> [YOUR TASK]:
In the Hormonally Yours article, how many consecutive weeks did "Stay" spend at the top of the UK Singles Chart?
--- start of EXTRACTED TEXT ---
Studio album by Shakespears Sister
- Released: 17 February 1992
- Recorded: August 1990 – May 1991
- Studios: FPSHOT (Henley-on-Thames, England)
- Genres: Pop rock; indie pop; gothic pop;
- Length: 49:52
- Label: London
- Producers: Shakespears Sister; Alan Moulder; Chris Thomas;

Shakespears Sister chronology
| Sacred Heart (1989) | Hormonally Yours (1992) | #3 (2004) |

Singles from Hormonally Yours
- "Goodbye Cruel World" Released: 23 September 1991; "Stay" Released: 13 January 1992; "I Don't Care" Released: 4 May 1992; "Hello (Turn Your Radio On)" Released: 26 October 1992; "My 16th Apology" Released: 15 February 1993;

= Hormonally Yours =

1992 studio album by Shakespears Sister

Hormonally Yours is the second studio album by British pop-rock act Shakespears Sister, released on 17 February 1992 by London Records. The album went on to become a critical and commercial success, and is their best-selling album to date. Hormonally Yours peaked at No. 3 on the UK Albums Chart and has been certified double platinum by the BPI, spending 55 weeks on the chart. The album spawned five singles, three of which reached the UK top 20. The album's second single, "Stay" became the group's best-selling single, topping the UK Singles Chart for eight consecutive weeks. It also peaked at number four on the US Billboard Hot 100.
--- end of EXTRACTED TEXT ---
--- start of AVAILABLE DATA ---
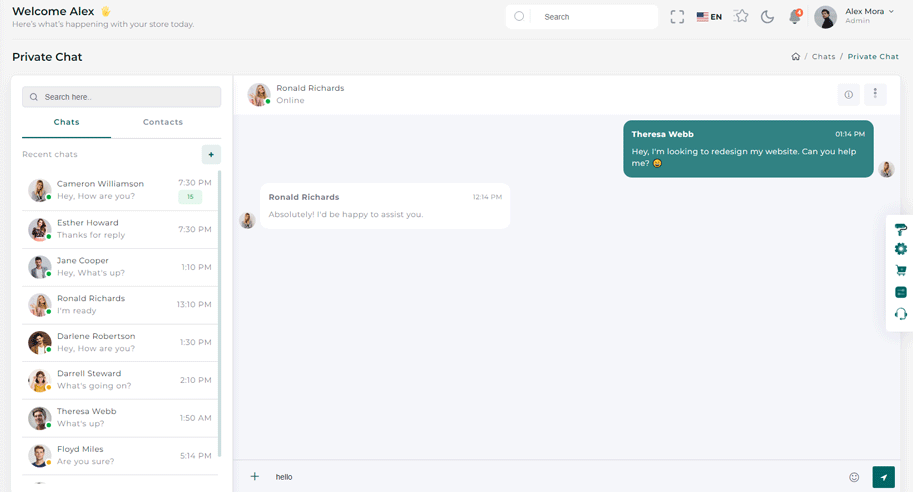913x492 pixels.
Task: Click the chat list search field
Action: point(122,97)
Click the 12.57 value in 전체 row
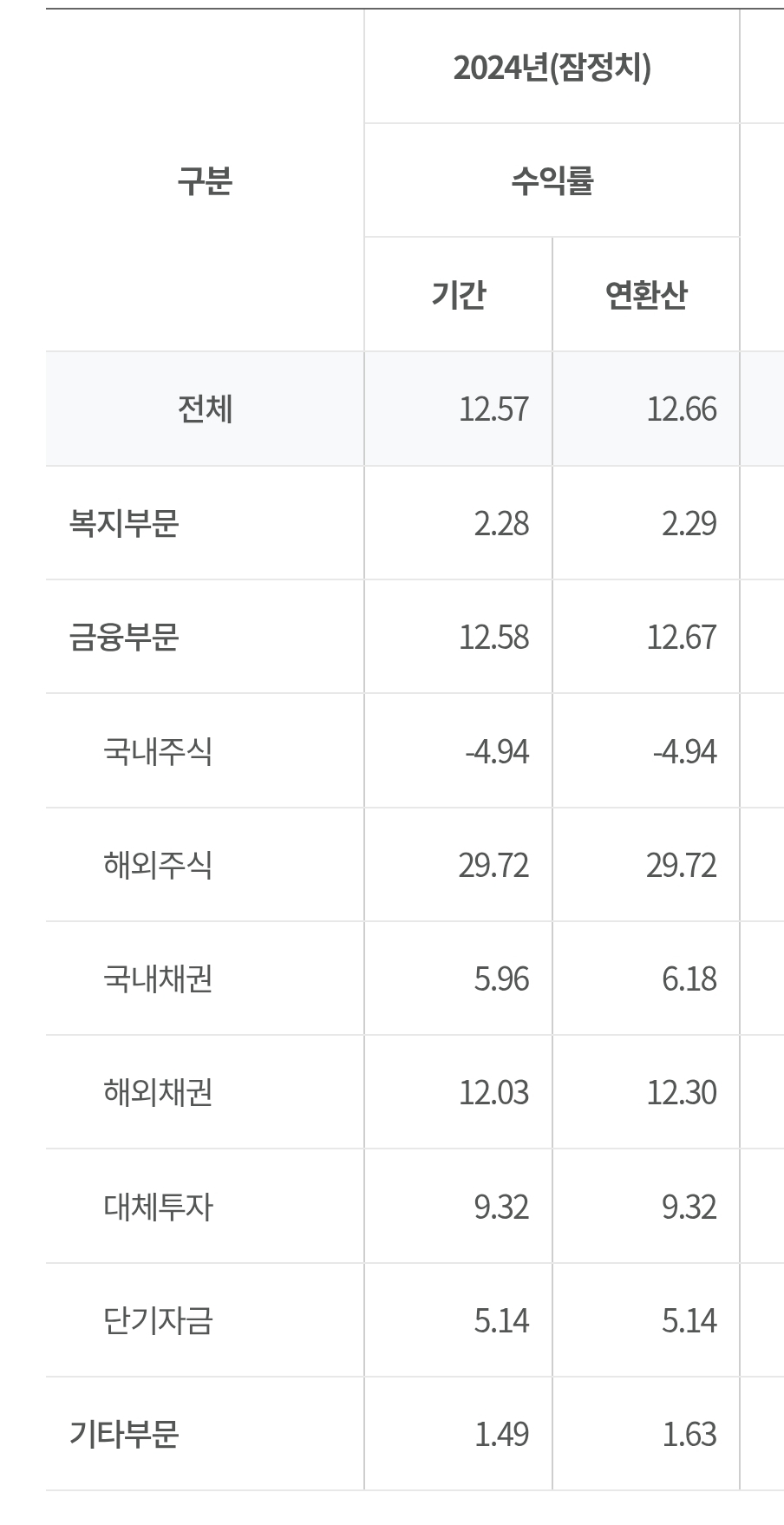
--- end of AVAILABLE DATA ---
> [FULL ANSWER]:
Eight consecutive weeks.